Biological and morphological effects on the reproductive organ of rats after exposure to electromagnetic field.
Saudi Med J. 2005 Mar ;26(3):405-10. PMID: 15806208
OBJECTIVE: The biological effect of electromagnetic field (EMF) emitted from mobile phones is a current debate and still a controversial issue. Therefore, little is known on the possible adverse effects on reproduction as mobile phone bio-effects are only a very recent concern. The aim of this experimental study was to determine the biological and morphological effects of 900 MHz radiofrequency (RF) EMF on rat testes.
METHODS: The study was performed in the Physiology and Histology Research Laboratories of Süleyman Demirel University, Faculty of Medicine, Isparta, Turkey in May 2004. Twenty adult male Sprague-Dawley rats weighing 270-320 gm were randomized into 2 groups of 10 animals: Group I (control group) was not exposed to EMF and Group II (EMF group) was exposed to 30 minutes per day, 5 days a week for 4 weeks to 900 MHz EMF. Testes tissues were submitted for histologic and morphologic examination.
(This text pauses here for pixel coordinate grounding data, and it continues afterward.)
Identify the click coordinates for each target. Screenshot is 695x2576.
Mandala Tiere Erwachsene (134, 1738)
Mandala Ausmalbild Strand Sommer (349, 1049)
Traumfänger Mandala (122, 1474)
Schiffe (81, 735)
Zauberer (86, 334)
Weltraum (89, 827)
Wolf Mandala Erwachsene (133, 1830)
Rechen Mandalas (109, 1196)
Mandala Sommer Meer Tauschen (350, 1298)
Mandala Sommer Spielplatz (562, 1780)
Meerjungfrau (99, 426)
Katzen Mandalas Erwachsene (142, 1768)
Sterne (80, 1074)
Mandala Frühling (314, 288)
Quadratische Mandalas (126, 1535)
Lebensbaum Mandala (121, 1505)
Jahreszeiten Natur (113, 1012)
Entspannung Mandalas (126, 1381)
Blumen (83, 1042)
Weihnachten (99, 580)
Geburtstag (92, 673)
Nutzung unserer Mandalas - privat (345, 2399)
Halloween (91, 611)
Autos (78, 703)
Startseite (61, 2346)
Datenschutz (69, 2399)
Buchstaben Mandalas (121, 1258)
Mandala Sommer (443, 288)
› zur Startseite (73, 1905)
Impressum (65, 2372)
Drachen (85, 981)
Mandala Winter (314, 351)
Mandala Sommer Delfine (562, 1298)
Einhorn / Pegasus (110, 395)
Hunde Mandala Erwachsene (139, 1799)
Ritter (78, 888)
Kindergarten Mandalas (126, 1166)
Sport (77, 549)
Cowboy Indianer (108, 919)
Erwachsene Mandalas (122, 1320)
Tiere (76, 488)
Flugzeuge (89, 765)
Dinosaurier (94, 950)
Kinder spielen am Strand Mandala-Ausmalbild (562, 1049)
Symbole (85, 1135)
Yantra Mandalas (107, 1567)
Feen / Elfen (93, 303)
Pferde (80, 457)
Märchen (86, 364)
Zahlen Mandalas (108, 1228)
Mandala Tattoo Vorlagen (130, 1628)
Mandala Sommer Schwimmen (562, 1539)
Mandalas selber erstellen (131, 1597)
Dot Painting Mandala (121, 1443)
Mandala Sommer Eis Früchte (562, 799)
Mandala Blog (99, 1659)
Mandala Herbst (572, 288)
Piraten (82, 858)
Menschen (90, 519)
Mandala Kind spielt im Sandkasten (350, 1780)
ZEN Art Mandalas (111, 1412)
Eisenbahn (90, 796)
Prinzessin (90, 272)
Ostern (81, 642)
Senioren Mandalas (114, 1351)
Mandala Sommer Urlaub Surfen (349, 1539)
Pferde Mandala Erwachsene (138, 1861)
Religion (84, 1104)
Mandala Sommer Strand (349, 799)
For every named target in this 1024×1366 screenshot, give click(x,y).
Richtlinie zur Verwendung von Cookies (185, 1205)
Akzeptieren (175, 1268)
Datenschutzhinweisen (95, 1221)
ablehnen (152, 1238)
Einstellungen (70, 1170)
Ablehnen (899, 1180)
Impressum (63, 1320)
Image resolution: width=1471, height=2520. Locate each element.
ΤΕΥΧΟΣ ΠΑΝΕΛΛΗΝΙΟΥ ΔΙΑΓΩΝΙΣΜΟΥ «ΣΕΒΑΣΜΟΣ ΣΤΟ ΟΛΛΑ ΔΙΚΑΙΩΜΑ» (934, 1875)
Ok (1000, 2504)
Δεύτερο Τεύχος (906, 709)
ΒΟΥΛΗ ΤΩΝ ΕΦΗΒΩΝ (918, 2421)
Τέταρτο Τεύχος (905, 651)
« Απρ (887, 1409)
Testicular biopsy score count and the percentage of interstitial tissue to the entire testicular tissue were registered. Serum testosterone, plasma luteinizing hormone (LH) and follicle stimulating hormone (FSH) levels were assayed biochemically.
RESULTS: The weight of testes, testicular biopsy score count and the percentage of interstitial tissue to the entire testicular tissue were not significantly different in EMF group compared to the control group. However, the diameter of the seminiferous tubules and the mean height of the germinal epithelium were significantly decreased in EMF group (p<0.05). There was a significant decrease in serum total testosterone level in EMF group (p<0.05). Therefore, there was an insignificant decrease in plasma LH and FSH levels in EMF group compared to the control group (p>0.05).
CONCLUSION: The biological and morphological effects resulting from 900 MHz RF EMF exposure lends no support to suggestions of adverse effect on spermatogenesis, and on germinal epithelium. Therefore, testicular morphologic alterations may possibly be due to hormonal changes.